## Task description
The expected output is the line holding "Task: Click the 6/26" plus every line after it through the end of the listing, copied exactly.

Source records START

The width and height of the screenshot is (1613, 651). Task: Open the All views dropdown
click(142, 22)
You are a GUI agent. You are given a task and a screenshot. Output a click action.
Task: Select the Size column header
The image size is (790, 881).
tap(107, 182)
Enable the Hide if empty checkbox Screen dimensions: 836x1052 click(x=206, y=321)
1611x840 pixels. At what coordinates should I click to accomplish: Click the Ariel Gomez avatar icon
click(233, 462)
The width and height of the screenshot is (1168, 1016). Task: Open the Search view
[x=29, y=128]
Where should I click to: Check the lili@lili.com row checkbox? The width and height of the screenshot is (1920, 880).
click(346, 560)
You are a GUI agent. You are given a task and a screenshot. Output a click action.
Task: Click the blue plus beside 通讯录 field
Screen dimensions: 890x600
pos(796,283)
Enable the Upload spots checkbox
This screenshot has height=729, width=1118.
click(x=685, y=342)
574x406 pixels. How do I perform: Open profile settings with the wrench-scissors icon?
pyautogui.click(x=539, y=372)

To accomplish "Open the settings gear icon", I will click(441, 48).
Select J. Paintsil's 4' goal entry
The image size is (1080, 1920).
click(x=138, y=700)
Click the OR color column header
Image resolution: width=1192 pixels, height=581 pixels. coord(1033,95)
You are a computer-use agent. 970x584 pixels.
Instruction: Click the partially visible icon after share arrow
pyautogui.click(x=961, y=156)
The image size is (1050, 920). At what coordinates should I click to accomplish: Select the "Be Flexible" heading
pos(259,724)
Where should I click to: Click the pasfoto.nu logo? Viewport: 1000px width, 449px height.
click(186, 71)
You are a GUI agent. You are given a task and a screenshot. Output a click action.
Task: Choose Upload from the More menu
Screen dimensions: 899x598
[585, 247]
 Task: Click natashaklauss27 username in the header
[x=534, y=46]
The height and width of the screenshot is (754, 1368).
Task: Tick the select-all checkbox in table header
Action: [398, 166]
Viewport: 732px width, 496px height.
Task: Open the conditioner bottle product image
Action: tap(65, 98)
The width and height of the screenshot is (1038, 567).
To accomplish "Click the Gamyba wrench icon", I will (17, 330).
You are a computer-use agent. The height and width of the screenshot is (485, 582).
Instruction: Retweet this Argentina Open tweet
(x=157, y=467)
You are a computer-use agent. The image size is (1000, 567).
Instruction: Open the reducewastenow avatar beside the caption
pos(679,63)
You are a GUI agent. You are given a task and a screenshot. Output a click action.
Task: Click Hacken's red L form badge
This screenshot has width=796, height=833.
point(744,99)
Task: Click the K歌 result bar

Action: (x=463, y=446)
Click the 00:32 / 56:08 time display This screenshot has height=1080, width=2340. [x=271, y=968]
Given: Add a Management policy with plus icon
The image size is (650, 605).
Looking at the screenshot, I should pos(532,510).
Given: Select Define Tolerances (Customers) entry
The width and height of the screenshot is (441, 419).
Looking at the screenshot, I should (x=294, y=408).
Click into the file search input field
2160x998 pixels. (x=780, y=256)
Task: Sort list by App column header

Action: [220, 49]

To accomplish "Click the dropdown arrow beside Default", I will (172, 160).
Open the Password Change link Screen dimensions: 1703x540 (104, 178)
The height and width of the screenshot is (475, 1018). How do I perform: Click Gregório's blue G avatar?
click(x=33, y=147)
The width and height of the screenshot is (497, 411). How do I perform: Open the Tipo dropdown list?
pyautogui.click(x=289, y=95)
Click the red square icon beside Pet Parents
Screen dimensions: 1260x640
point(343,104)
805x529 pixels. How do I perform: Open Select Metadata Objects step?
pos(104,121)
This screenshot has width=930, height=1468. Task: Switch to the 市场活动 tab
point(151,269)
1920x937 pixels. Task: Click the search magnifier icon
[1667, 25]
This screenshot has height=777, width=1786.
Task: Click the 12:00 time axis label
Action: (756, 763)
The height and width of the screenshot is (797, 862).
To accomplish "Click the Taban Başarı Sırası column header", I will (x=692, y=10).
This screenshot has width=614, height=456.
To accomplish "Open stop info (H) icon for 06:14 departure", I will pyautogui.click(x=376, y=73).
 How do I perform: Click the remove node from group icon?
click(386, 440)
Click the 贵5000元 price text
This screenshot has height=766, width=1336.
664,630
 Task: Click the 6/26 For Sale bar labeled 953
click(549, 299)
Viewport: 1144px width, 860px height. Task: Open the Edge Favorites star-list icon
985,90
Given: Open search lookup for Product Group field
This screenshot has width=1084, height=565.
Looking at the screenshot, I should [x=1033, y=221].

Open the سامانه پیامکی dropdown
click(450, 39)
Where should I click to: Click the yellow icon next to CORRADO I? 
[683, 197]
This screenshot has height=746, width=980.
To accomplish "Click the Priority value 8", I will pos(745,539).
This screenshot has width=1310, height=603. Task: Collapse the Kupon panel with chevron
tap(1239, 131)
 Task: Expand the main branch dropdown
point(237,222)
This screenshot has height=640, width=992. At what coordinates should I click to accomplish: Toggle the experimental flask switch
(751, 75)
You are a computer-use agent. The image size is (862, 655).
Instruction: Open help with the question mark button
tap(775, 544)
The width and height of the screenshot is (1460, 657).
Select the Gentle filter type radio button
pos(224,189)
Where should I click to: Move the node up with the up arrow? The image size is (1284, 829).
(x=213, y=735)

Source records END

## Worked solution
 Task: Click the 6/26 For Sale bar labeled 953
click(549, 299)
Viewport: 1144px width, 860px height. Task: Open the Edge Favorites star-list icon
985,90
Given: Open search lookup for Product Group field
This screenshot has width=1084, height=565.
Looking at the screenshot, I should [x=1033, y=221].

Open the سامانه پیامکی dropdown
click(450, 39)
Where should I click to: Click the yellow icon next to CORRADO I? 
[683, 197]
This screenshot has height=746, width=980.
To accomplish "Click the Priority value 8", I will pos(745,539).
This screenshot has width=1310, height=603. Task: Collapse the Kupon panel with chevron
tap(1239, 131)
 Task: Expand the main branch dropdown
point(237,222)
This screenshot has height=640, width=992. At what coordinates should I click to accomplish: Toggle the experimental flask switch
(751, 75)
You are a computer-use agent. The image size is (862, 655).
Instruction: Open help with the question mark button
tap(775, 544)
The width and height of the screenshot is (1460, 657).
Select the Gentle filter type radio button
pos(224,189)
Where should I click to: Move the node up with the up arrow? The image size is (1284, 829).
(x=213, y=735)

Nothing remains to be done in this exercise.